* **TASK STATEMENT**
Reproduce every entry word for word. Drop all pictures from the copy.

* **DATASET RECORDS**
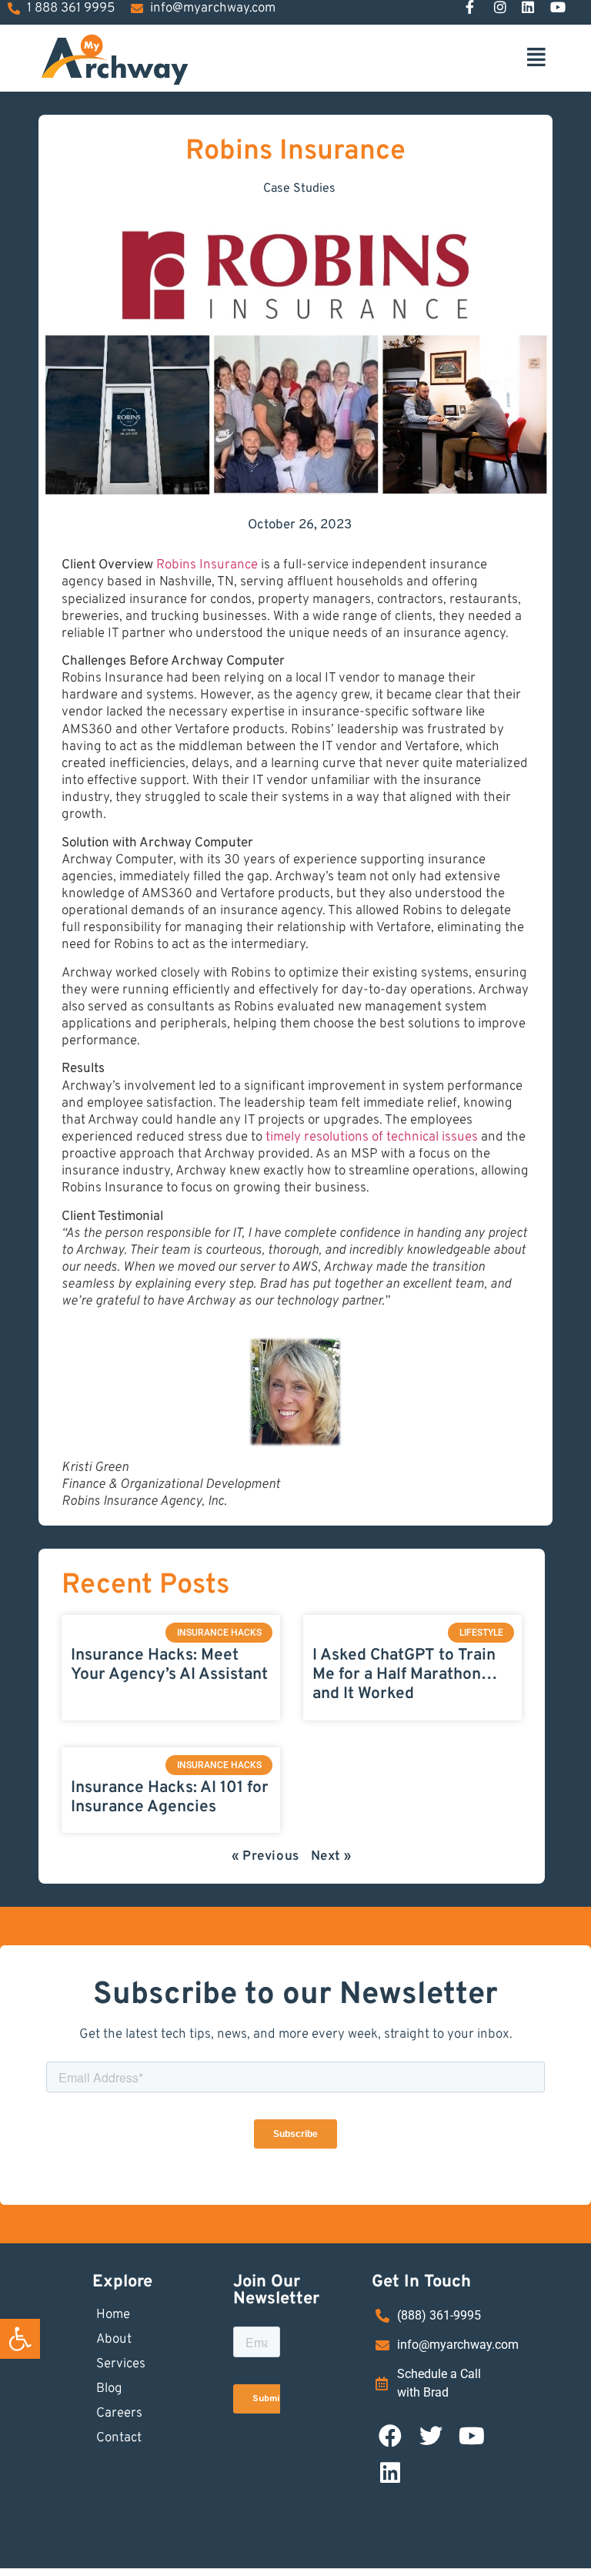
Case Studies (299, 188)
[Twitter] (430, 2435)
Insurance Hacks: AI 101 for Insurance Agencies (170, 1797)
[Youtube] (471, 2435)
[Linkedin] (390, 2472)
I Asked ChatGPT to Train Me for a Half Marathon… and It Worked (404, 1674)
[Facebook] (390, 2435)
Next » (331, 1856)
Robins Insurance (207, 565)
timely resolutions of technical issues (371, 1137)
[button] (20, 2339)
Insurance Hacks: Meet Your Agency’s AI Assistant (169, 1665)
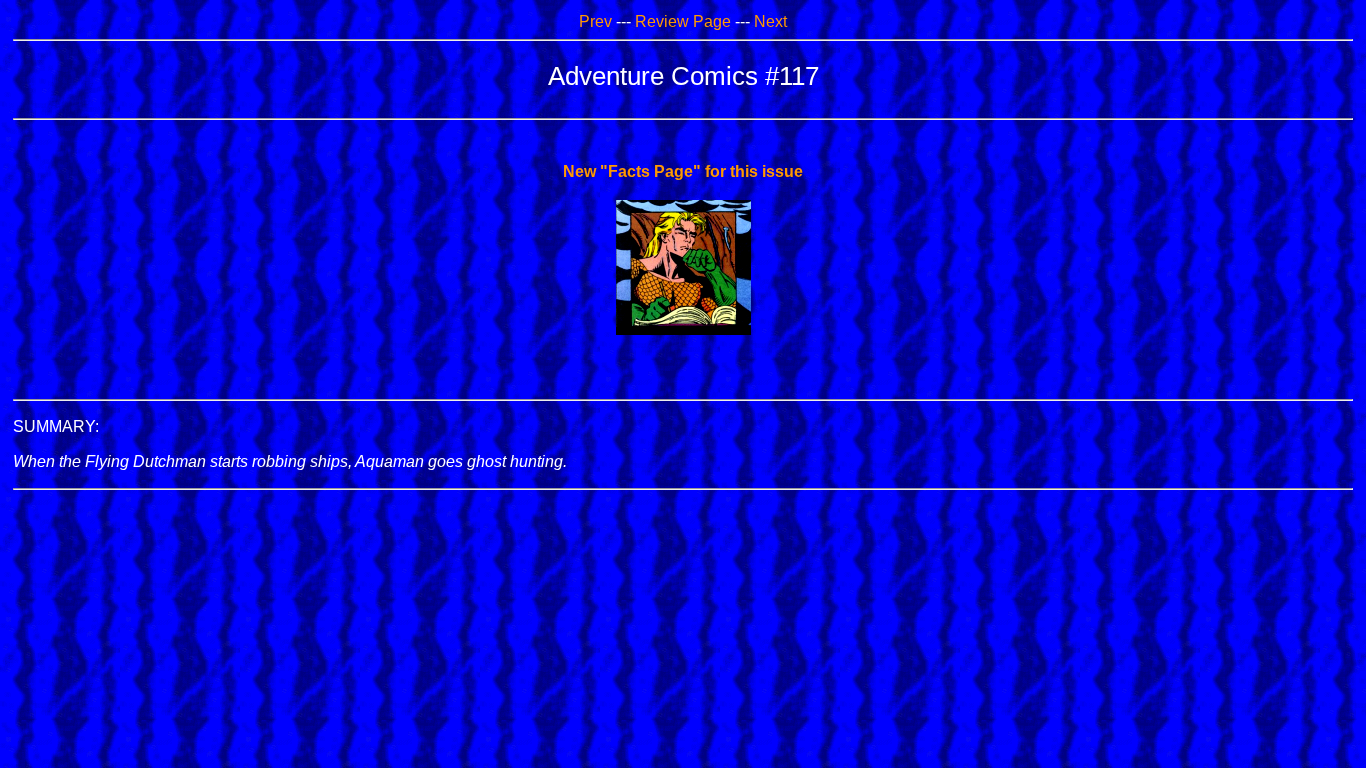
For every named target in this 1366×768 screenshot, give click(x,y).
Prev (595, 21)
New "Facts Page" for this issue (683, 171)
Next (770, 21)
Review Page (683, 21)
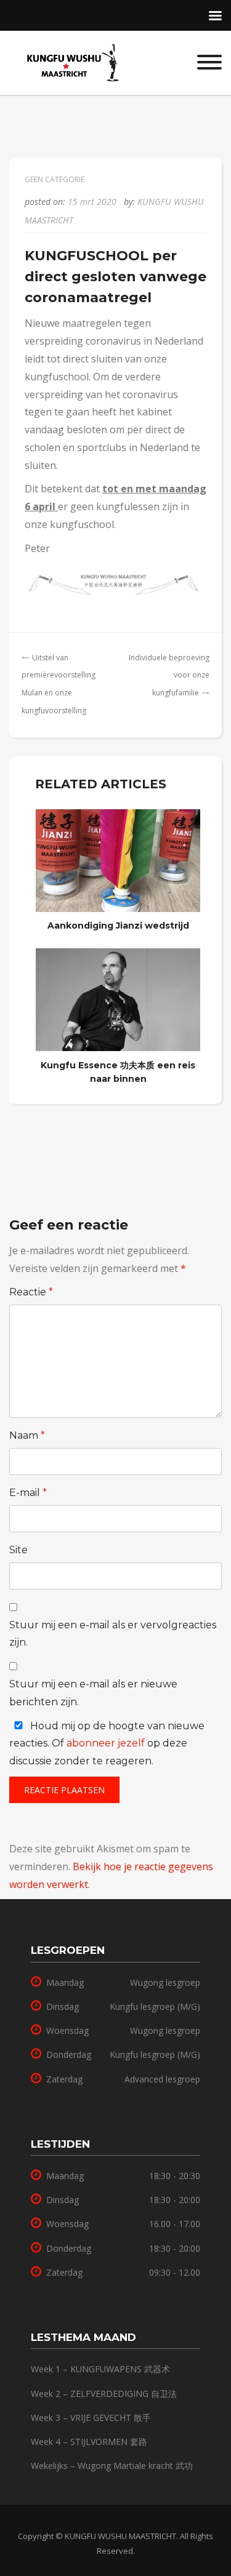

* **ANSWER BELOW**
Case Studies (299, 188)
[Twitter] (430, 2435)
Insurance Hacks: AI 101 for Insurance Agencies (170, 1797)
[Youtube] (471, 2435)
[Linkedin] (390, 2472)
I Asked ChatGPT to Train Me for a Half Marathon… and It Worked (404, 1674)
[Facebook] (390, 2435)
Next » (331, 1856)
Robins Insurance (207, 565)
timely resolutions of technical issues (371, 1137)
[button] (20, 2339)
Insurance Hacks: Meet Your Agency’s AI Assistant (169, 1665)
For every named target in this 1366×768 screenshot, give click(x,y).
Prev (595, 21)
New "Facts Page" for this issue (683, 171)
Next (770, 21)
Review Page (683, 21)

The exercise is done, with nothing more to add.